Listen to this article
In this social media era, marketers and social media managers tend to chase after one thing: organic reach. This is the magical number that shows how many people saw your post without you paying a single cent. However, the million-dollar question that millions have been wondering about is, “If you hit that boost post button, is it still organic? Or did you just cross over to the land of paid reach?” This is what we will uncover in this guide, and we will delve into the layers of this topic to quench curiosities.
What Makes Reach “Organic”?
It is safe to compare organic reach with your birthday party. The connection? Having people show up just because they want to be there and not because you’re bribing them with free pizza and unlimited buckets of fries. Organic reach is your content’s ability to naturally appear in people’s feeds. That is thanks to relevance, engagement, and the blessings of abiding by the algorithm’s rules.
Enter the Boost Button
Would clicking the boost button mean that your reach is not organic anymore?
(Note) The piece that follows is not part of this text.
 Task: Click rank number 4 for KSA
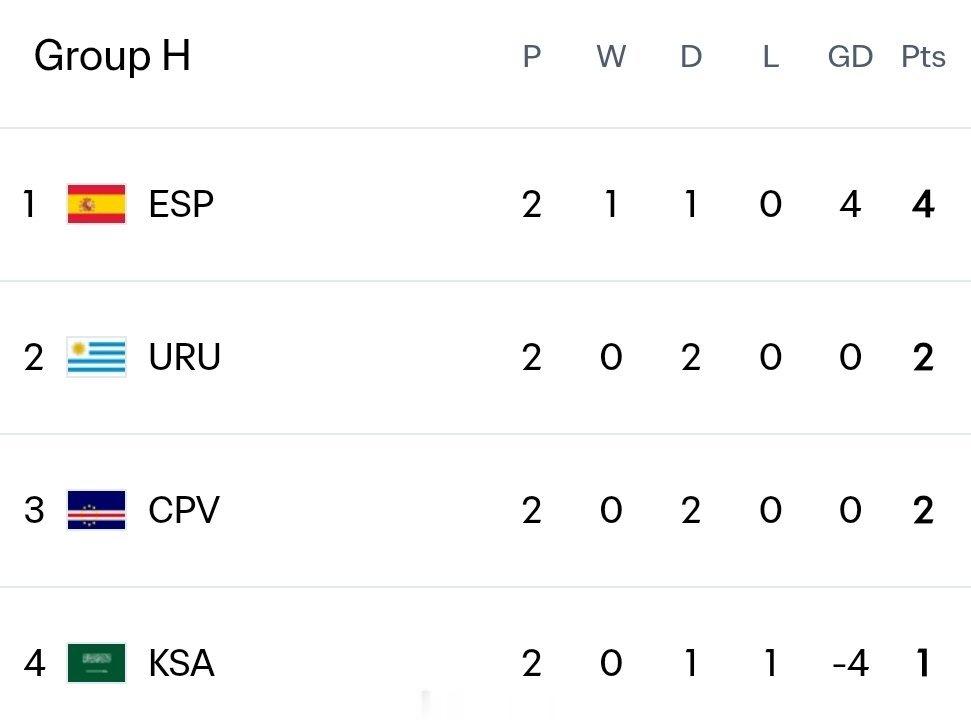(x=34, y=664)
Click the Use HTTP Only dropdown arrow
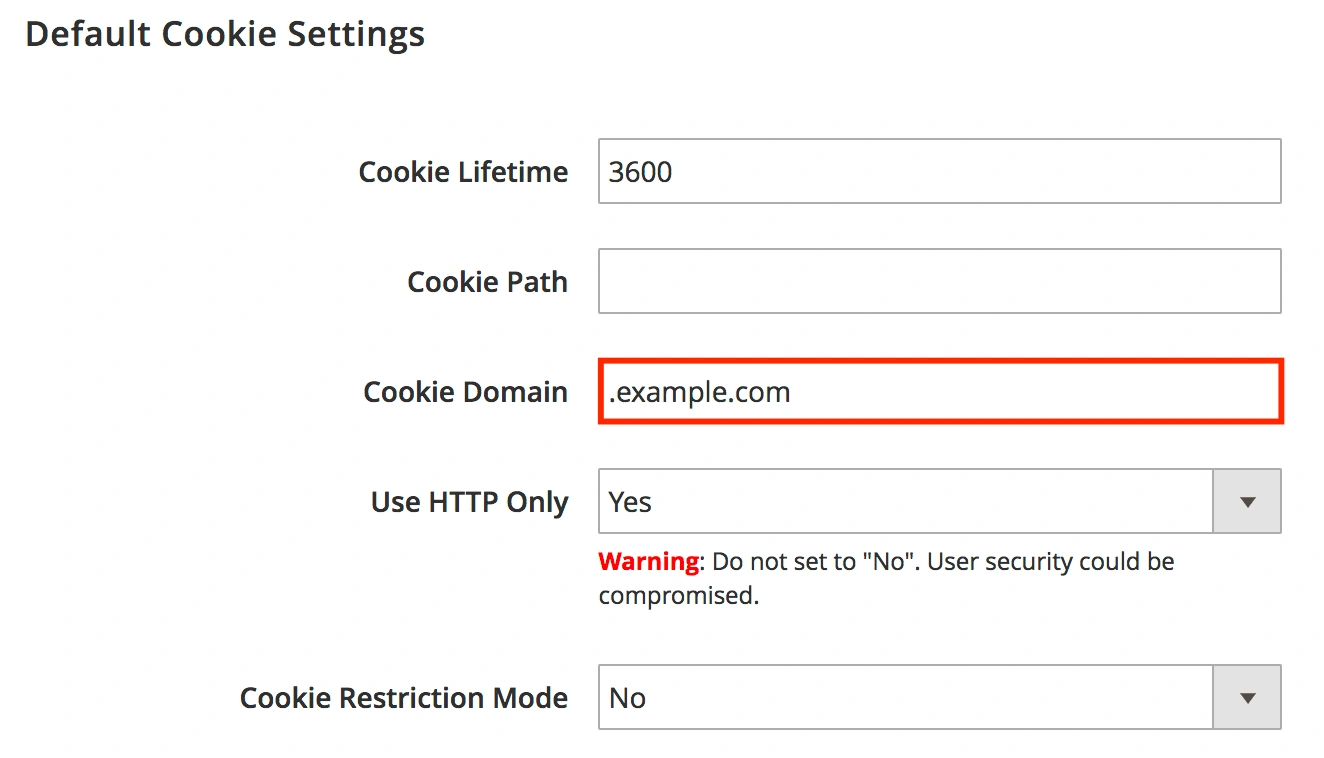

Actually no. Boosting a post is basically as if you’re slipping a tip to the algorithm to let more people in on your post. You’re still using your original content, but now you’re paying for extra visibility. You know when you buy organic strawberries that got flown in from another continent? Still tasty, still strawberries, but they are not exactly homegrown. It is a hybrid way of exposing your content to people from your niche and broadening your circle.
Does Boosting “Kill” Organic Authenticity?
My answer would be a direct “not necessarily.” Let’s say you have a café and you posted a BTS video of your new seasonal drink. It’s doing well on its own and attracting lots of likes, shares, and comments. You then decide to boost it for a week in order to reach more coffee lovers. The engagement that your post got before you boosted it is 100% organic. Yes, anything after the boost is what we technically call paid reach. However, here’s the twist. If new people see it from your boost and then they share it, the new shares you receive can generate fresh organic reach. So yes, boosting can indirectly contribute to growing your organic reach.
When Boosting Makes Sense
A lot of people may perceive boosting as a betrayal for being authentic or kind of cheating. However, marketing-wise, it is a strategy. Think of it as giving your best-performing post the caffeine boost it needs to thrive. If your post is one that is already starting conversations, boosting it will help you break through the current market noise. Furthermore, it will help you reach out to audiences from your niche market. The key here is moderation. Avoid boosting too often in order not to fall under the risk of relying on paid reach to be the crutch you need to reach more people.
The Final Verdict
Boosting doesn’t necessarily erase your organic reach. It is the cherry you add on top of the icing, the paid layer on top. The trick here is to first create content that has the capability of standing on its own two feet. Only then can you boost strategically in order to maximize your social media presence and impact. To conclude this, organic is real, and boosting can be used as the secret marketing seasoning. However, you need to be careful not to dump in the whole jar.